Segment Start: Data excerpts

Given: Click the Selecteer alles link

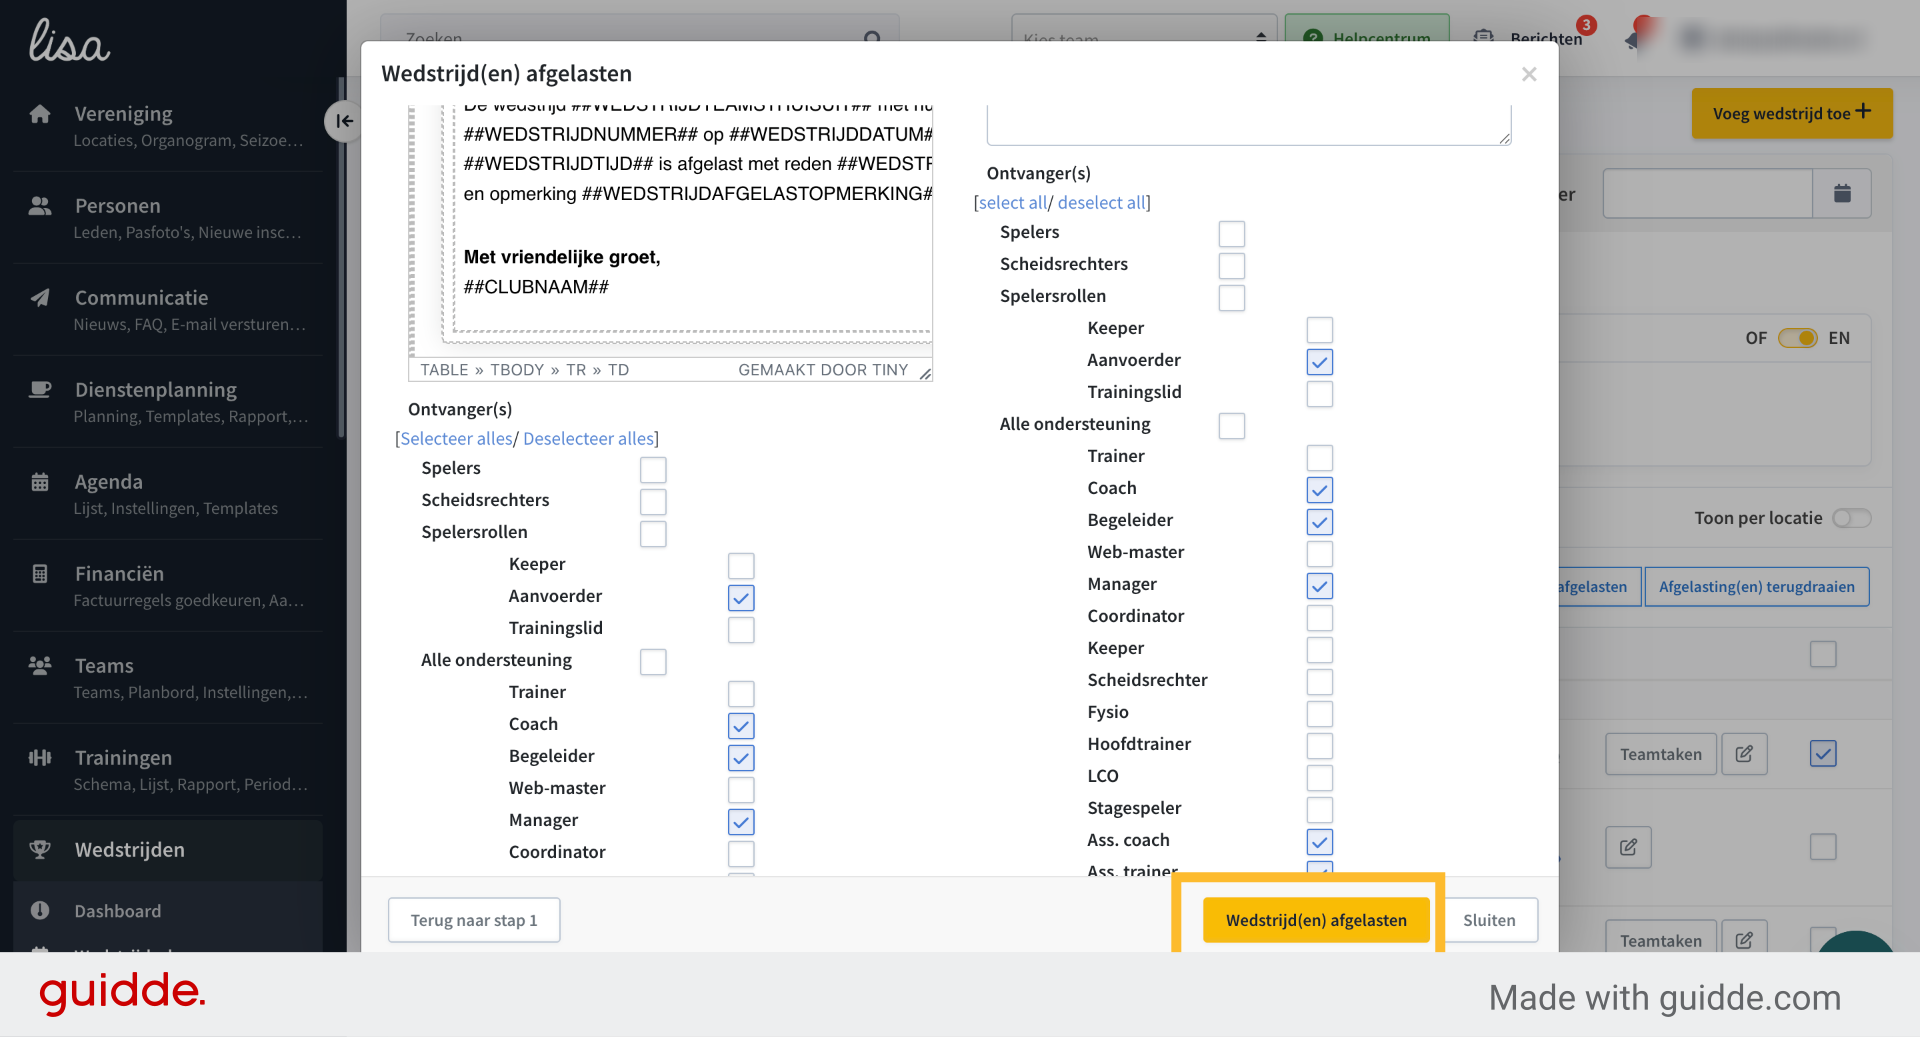Looking at the screenshot, I should click(x=456, y=439).
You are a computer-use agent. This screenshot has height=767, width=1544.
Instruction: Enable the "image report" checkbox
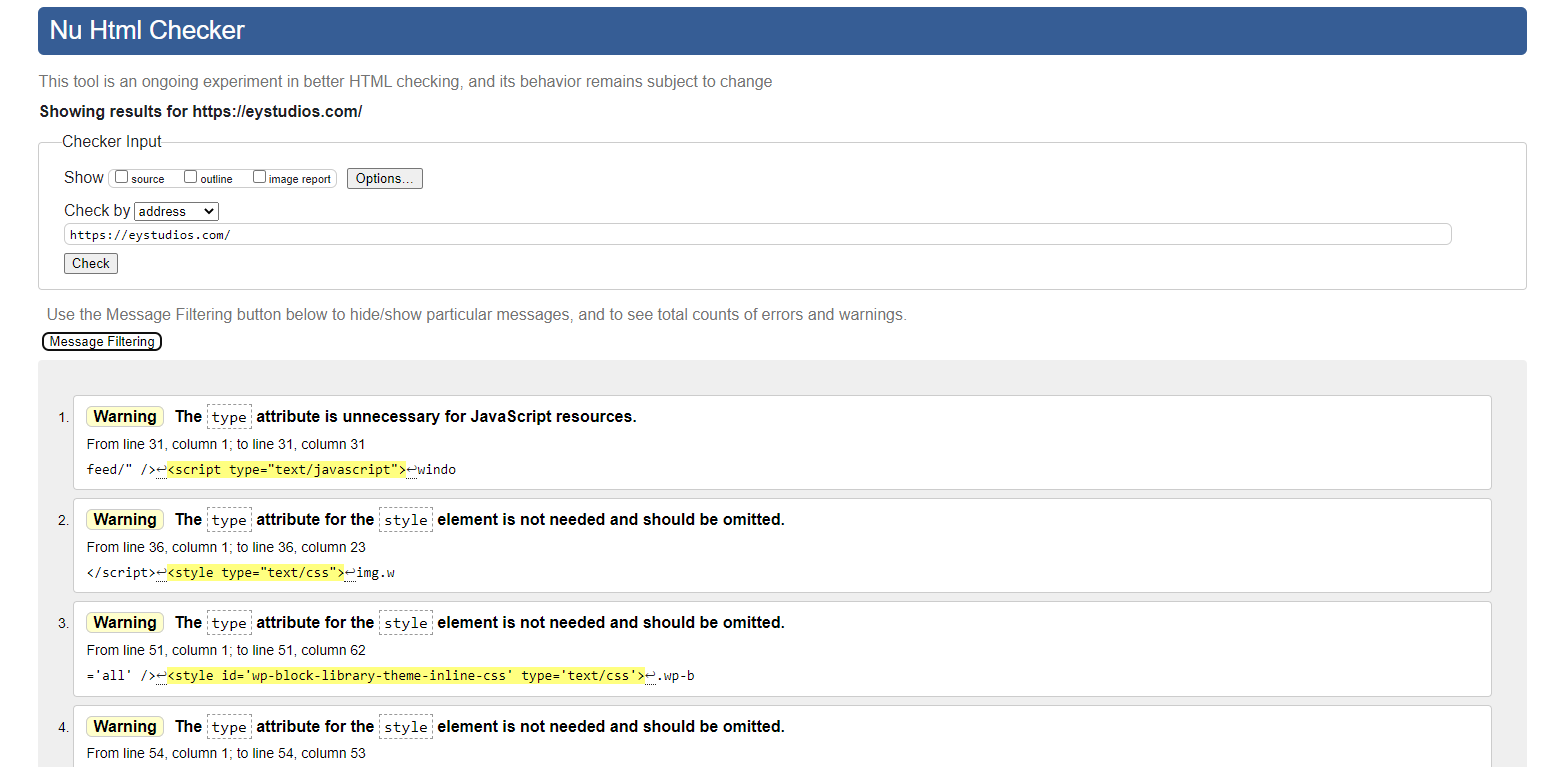click(259, 176)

Segment End: Data excerpts

Once the pictures are set aside, restate the remaining data above exactly.

■ **Expected answer**
Given: Click the Selecteer alles link

Looking at the screenshot, I should click(x=456, y=439).
You are a computer-use agent. This screenshot has height=767, width=1544.
Instruction: Enable the "image report" checkbox
click(259, 176)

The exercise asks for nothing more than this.